Gestellte Aufgabe 1.
Beantworte anhand des Textauszugs über Fehler in Piaffe und Passage:
(a) Wohin tritt bei der Piaffe mit rückständiger Vorhand die Vorhand?
(b) Welches Geräusch bei Hengsten und Wallachen nennt der Textauszug als Kennzeichen fehlender Losgelassenheit?
(c) In welchen Bereichen sieht man fehlerhafte Passagen außer bei Anhängern von Baucher?

Am schlimmsten und verkehrtesten ist es natürlich, wenn die Hinterhand nicht nur nach hinten heraussteht, sondern auch noch seitlich vom Gewicht wegtritt. Dies ist dann eine Piaffe oder Passage Balancé mit gleichzeitig schleppender nach hinten herausstehender Hinterhand. Man könnte dann sagen: Schlimmer geht´s nimmer. Zum Leid der Pferde sieht man diese Kombination der Fehler sehr häufig. Die Zuschauer sind dabei sehr beeindruckt und Staunen, haben dabei jedoch keinerlei Ahnung, was für Schäden dies dem Pferd zufügt.

In nachfolgendem Link kann man ein Beispiel für eine Passage Balancé mit zusätzlich nach hinten herausstehender Hinterhand sehen. Fehlerhafte Passagen sieht man nicht nur bei Anhängern von Baucher, sondern auch im Dressursport, bei den Klassik-Barock-Reitern und im Freizeitreiterbereich. (ab ca. Min 3:10)

Passage Balancé, L'équitation de légèreté

Piaffe mit rückständiger Vorhand
Bei der Piaffe mit rückständiger Vorhand ist die Vorhand nach hinten vermehrt unter den Pferdeleib getreten und nimmt damit vermehrt Last auf. Es stützt sich dabei quasi auf der Vorhand ab, um vermehrt mit der Hinterhand auf und ab zu hüpfen und das ist genau das Gegenteil von dem wie es sein sollte. Diese fehlerhafte Zerrbild entsteht, genau wie die anderen fehlerhaften Übungen, durch fehlerhafte Ausbildung, fehlerhafte Gymnastizierung und fehlerhafte Hilfengebung.

 

Piaffe und Passage mit fehlender Losgelassenheit

Kennzeichen hierfür sind unter anderem: quirlender oder heftig schlagender Schweif, Zähneknirschen, Schlauchgeräusche bei Hengsten und Wallachen. Weitere Kennzeichen für Verspannung sind trampelnde, stampfende, nervös strampelnde verspannte Tritte und maschinenhaft ausgeführte verspannte Tritte.

Hinter dem Zügel gehen und gegen den Zügel gehen sind ebenfalls Zeichen fehlender Losgelassenheit.

 

"Angst und Nervosität auf der Stelle"

Gestellte Aufgabe 2. Gib die Zeilen der Auflistung wortgetreu wieder, vom Beginn der Auflistung bis einschließlich der Zeile, die "coordinates (930, 413)." enthält.

Vorliegende Auflistung.
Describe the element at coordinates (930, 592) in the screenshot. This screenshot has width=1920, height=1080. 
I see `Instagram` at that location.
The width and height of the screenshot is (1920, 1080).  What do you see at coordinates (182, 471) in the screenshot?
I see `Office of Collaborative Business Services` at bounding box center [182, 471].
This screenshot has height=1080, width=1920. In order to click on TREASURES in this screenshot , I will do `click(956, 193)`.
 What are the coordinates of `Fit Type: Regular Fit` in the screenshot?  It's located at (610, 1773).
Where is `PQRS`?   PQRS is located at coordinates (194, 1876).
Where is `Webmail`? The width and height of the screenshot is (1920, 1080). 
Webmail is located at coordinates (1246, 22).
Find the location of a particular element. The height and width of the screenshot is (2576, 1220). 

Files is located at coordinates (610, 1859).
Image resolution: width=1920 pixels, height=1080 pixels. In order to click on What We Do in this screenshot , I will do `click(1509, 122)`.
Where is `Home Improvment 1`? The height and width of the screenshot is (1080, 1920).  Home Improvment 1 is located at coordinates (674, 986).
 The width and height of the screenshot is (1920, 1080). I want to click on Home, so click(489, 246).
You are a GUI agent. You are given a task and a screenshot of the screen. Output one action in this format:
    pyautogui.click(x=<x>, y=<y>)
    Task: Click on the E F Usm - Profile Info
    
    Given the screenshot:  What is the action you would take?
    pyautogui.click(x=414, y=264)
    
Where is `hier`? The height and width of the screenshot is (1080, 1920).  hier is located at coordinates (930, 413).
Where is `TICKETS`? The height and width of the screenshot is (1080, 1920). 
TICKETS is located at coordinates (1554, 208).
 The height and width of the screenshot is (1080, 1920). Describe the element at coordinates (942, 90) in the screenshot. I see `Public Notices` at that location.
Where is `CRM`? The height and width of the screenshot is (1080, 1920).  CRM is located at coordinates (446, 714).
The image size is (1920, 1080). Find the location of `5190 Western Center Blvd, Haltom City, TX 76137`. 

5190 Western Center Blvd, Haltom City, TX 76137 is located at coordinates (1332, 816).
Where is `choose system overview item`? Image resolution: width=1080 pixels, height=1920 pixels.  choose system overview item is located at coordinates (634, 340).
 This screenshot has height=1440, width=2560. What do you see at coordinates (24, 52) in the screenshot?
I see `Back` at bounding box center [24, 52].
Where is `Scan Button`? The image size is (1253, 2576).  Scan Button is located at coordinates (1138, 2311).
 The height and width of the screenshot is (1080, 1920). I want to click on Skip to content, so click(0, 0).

Vollständige Ausgabe 1.
(a) Sie tritt nach hinten vermehrt unter den Pferdeleib.
(b) Schlauchgeräusche.
(c) Im Dressursport, bei den Klassik-Barock-Reitern und im Freizeitreiterbereich.

Vollständige Ausgabe 2.
Describe the element at coordinates (930, 592) in the screenshot. This screenshot has width=1920, height=1080. 
I see `Instagram` at that location.
The width and height of the screenshot is (1920, 1080).  What do you see at coordinates (182, 471) in the screenshot?
I see `Office of Collaborative Business Services` at bounding box center [182, 471].
This screenshot has height=1080, width=1920. In order to click on TREASURES in this screenshot , I will do `click(956, 193)`.
 What are the coordinates of `Fit Type: Regular Fit` in the screenshot?  It's located at (610, 1773).
Where is `PQRS`?   PQRS is located at coordinates (194, 1876).
Where is `Webmail`? The width and height of the screenshot is (1920, 1080). 
Webmail is located at coordinates (1246, 22).
Find the location of a particular element. The height and width of the screenshot is (2576, 1220). 

Files is located at coordinates (610, 1859).
Image resolution: width=1920 pixels, height=1080 pixels. In order to click on What We Do in this screenshot , I will do `click(1509, 122)`.
Where is `Home Improvment 1`? The height and width of the screenshot is (1080, 1920).  Home Improvment 1 is located at coordinates (674, 986).
 The width and height of the screenshot is (1920, 1080). I want to click on Home, so click(489, 246).
You are a GUI agent. You are given a task and a screenshot of the screen. Output one action in this format:
    pyautogui.click(x=<x>, y=<y>)
    Task: Click on the E F Usm - Profile Info
    
    Given the screenshot:  What is the action you would take?
    pyautogui.click(x=414, y=264)
    
Where is `hier`? The height and width of the screenshot is (1080, 1920).  hier is located at coordinates (930, 413).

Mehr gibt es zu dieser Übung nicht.